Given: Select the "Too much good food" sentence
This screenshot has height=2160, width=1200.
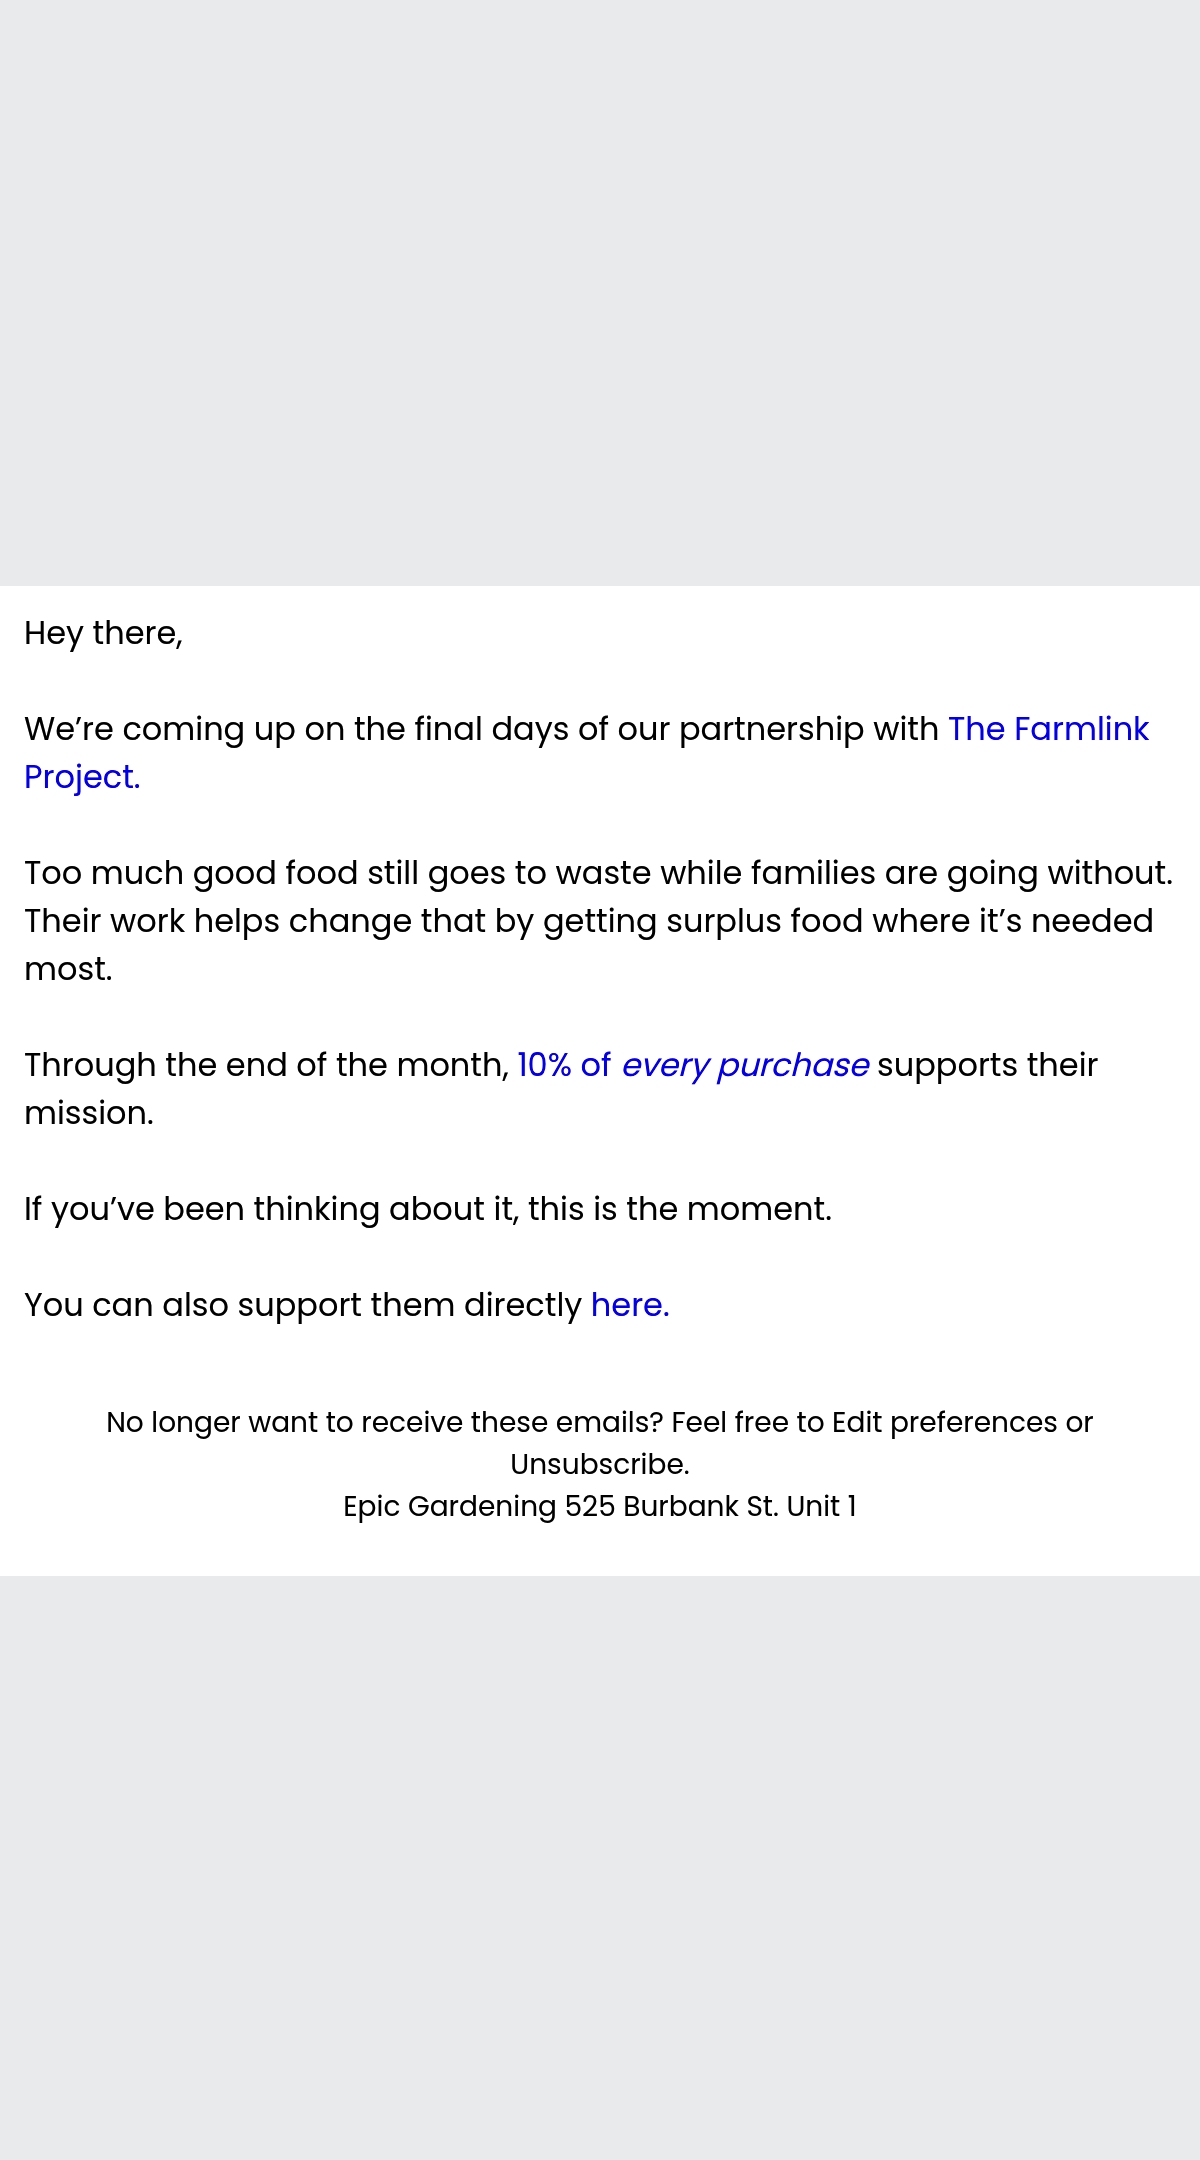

--

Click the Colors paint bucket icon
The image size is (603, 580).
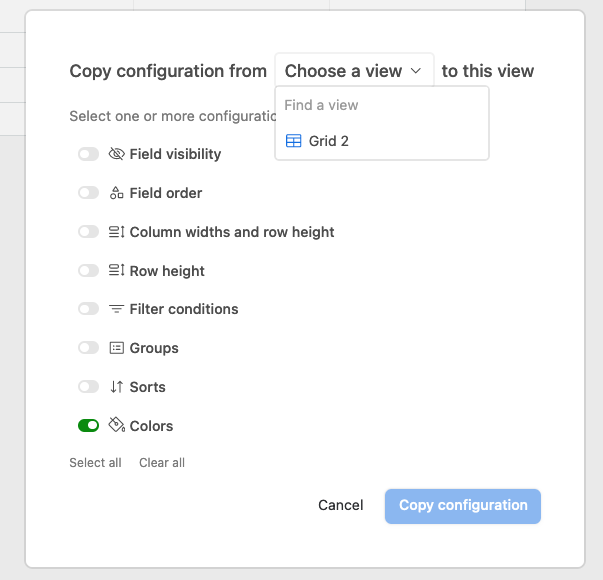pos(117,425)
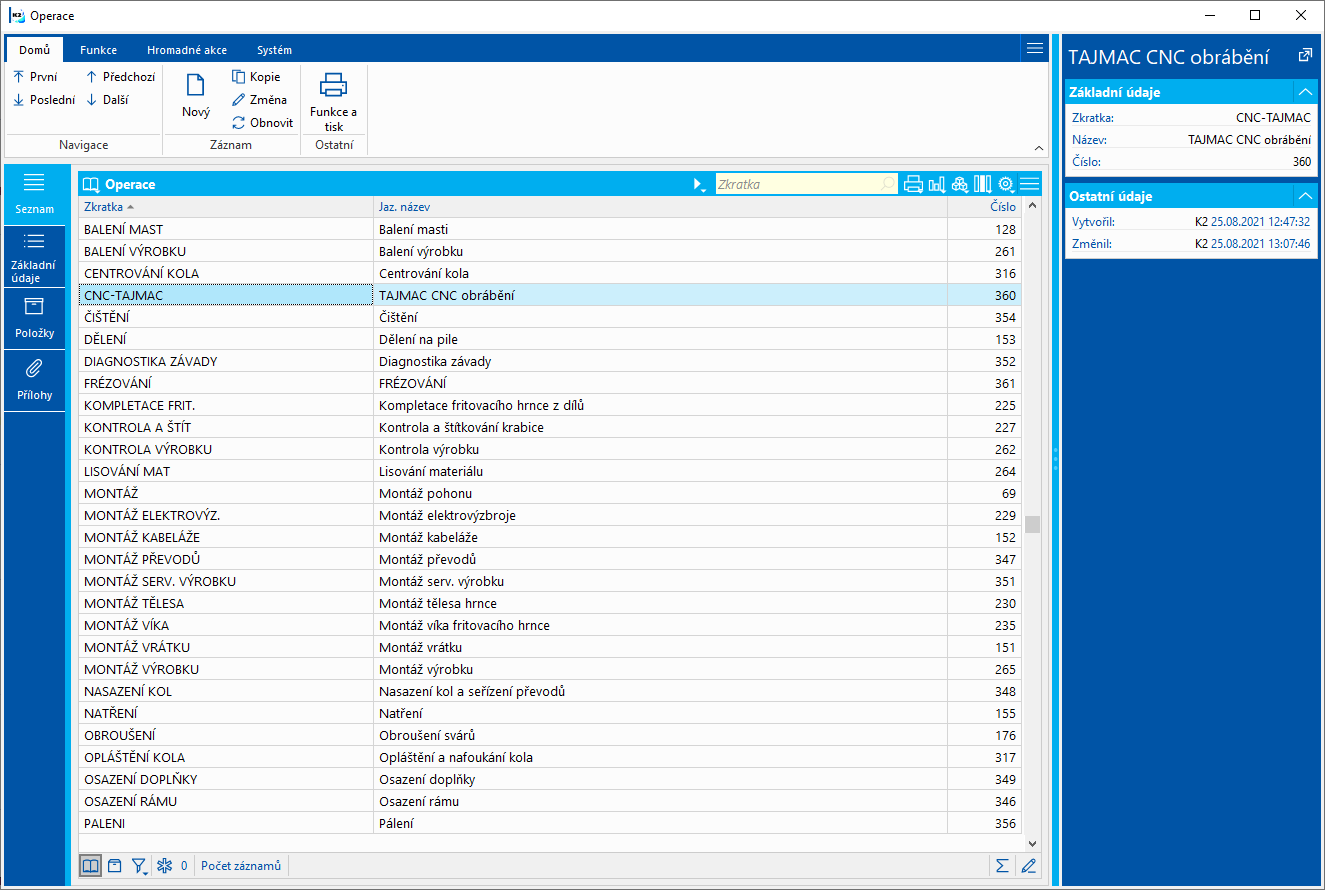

---

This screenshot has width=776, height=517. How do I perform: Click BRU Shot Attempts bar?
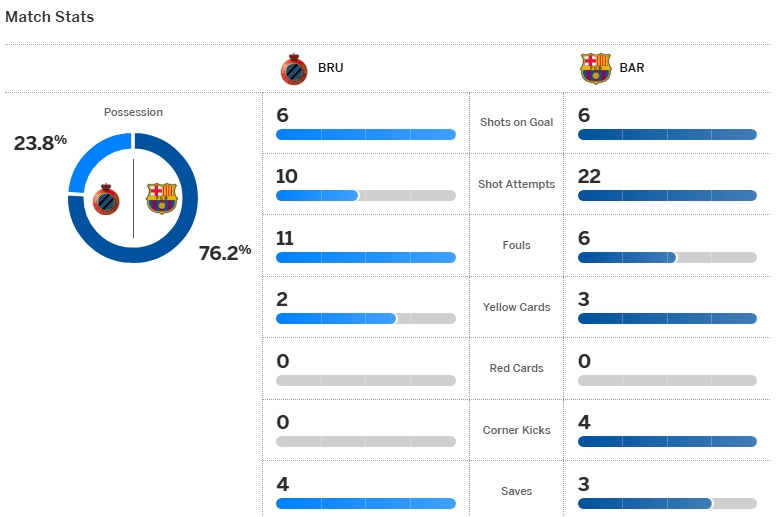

What is being asked →
Your reply is to repeat, unchanged, the lines above running from the one with "Given: Select the" up to and including the one with "This screenshot has height=2160, width=1200.".

Answer space →
Given: Select the "Too much good food" sentence
This screenshot has height=2160, width=1200.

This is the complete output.